Chief inspector’s report ‘final nail in coffin of probation privatisation’

UNISON calls for probation to be brought back into public sector as a reunified and locally run service

Let's fix probation logo

Yesterday‘s damning report by the chief inspector of probation should be the final nail in the coffin of the failed privatisation of the service under former justice secretary Chris Grayling.

Dame Glenys Stacey’s report did not mince its words about the system, following the split of probation in England and Wales into a National Probation Service for “serious” offenders and 14 private “community rehabilitation companies”, or CRCs, to handle all other probation services.

She called the system “irredeemably flawed,” adding: “Above all, it has proved well-nigh impossible to reduce probation to a set of contractual requirements.

“Professional probation work is so much more than simply a series of transactions and, when treated in that way, is distorted and diminished.”

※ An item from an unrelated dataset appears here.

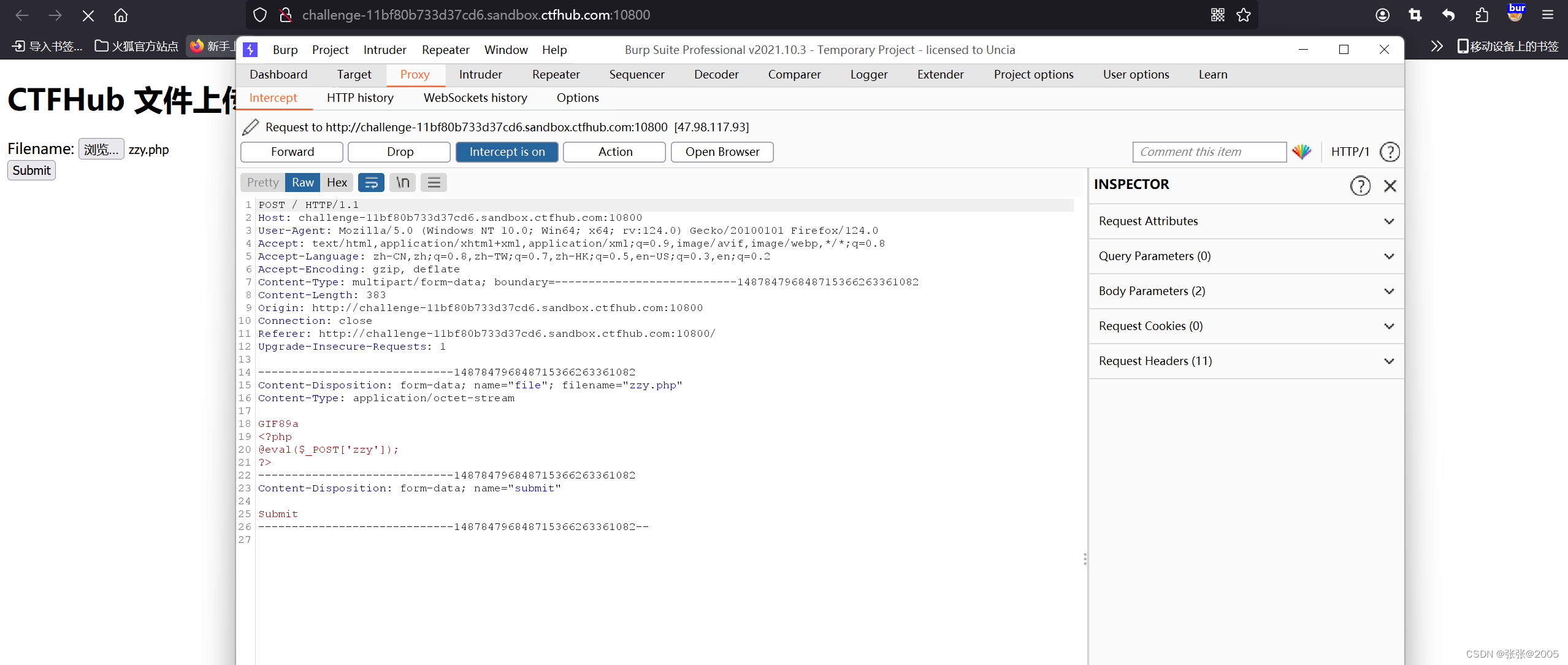The height and width of the screenshot is (665, 1568).
Task: Click the Forward button
Action: point(292,152)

She highlighted a number of specific issues, including:

  • the number of probation staff has dropped to a critical level with a national shortage, particularly of probation officers;
  • the profession of probation has been downgraded;
  • learning and development arrangements for probation are not working;
  • high workloads and performance targets have led to professional standards being compromised;
  • probation has lost its professional leadership;
  • probation premises are dated, shabby and, in some cases, not secure;
  • IT interconnections between the national service and the private companies, promised by the Ministry of Justice, have failed to materialise;
  • there is no national strategy to provide enough local specialist services;
  • there is no coherent national workforce strategy;
  • there is no coherent national estates strategy.

UNISON national officer Ben Priestley said the report “confirms what UNISON has been saying for many years: the privatisation has totally failed.

“That is why UNISON is calling again on the government to end the private contracts and reunify probation as a locally run and locally managed service.”

The service was also the subject of a damning report from the National Audit Office at the beginning of March, and UNISON says “it is very difficult to see that there is any life left in the 2014 plan, which went under the name of Transforming Rehabilitation”.

The government was forced to end the current CRC contracts early and carried out a consultation last year on plans to re-let the contracts in 2020.

But UNISON notes that ministers have yet to respond to that consultation, “so there is still time for them to reflect on the devastating criticisms in the two reports.

“UNISON believes that the plans to re-let the CRC contracts are now totally lacking in any credibility.

“We are calling on the justice secretary to do the right thing and to bring all probation services back into the public sector in a reunified and locally run service.”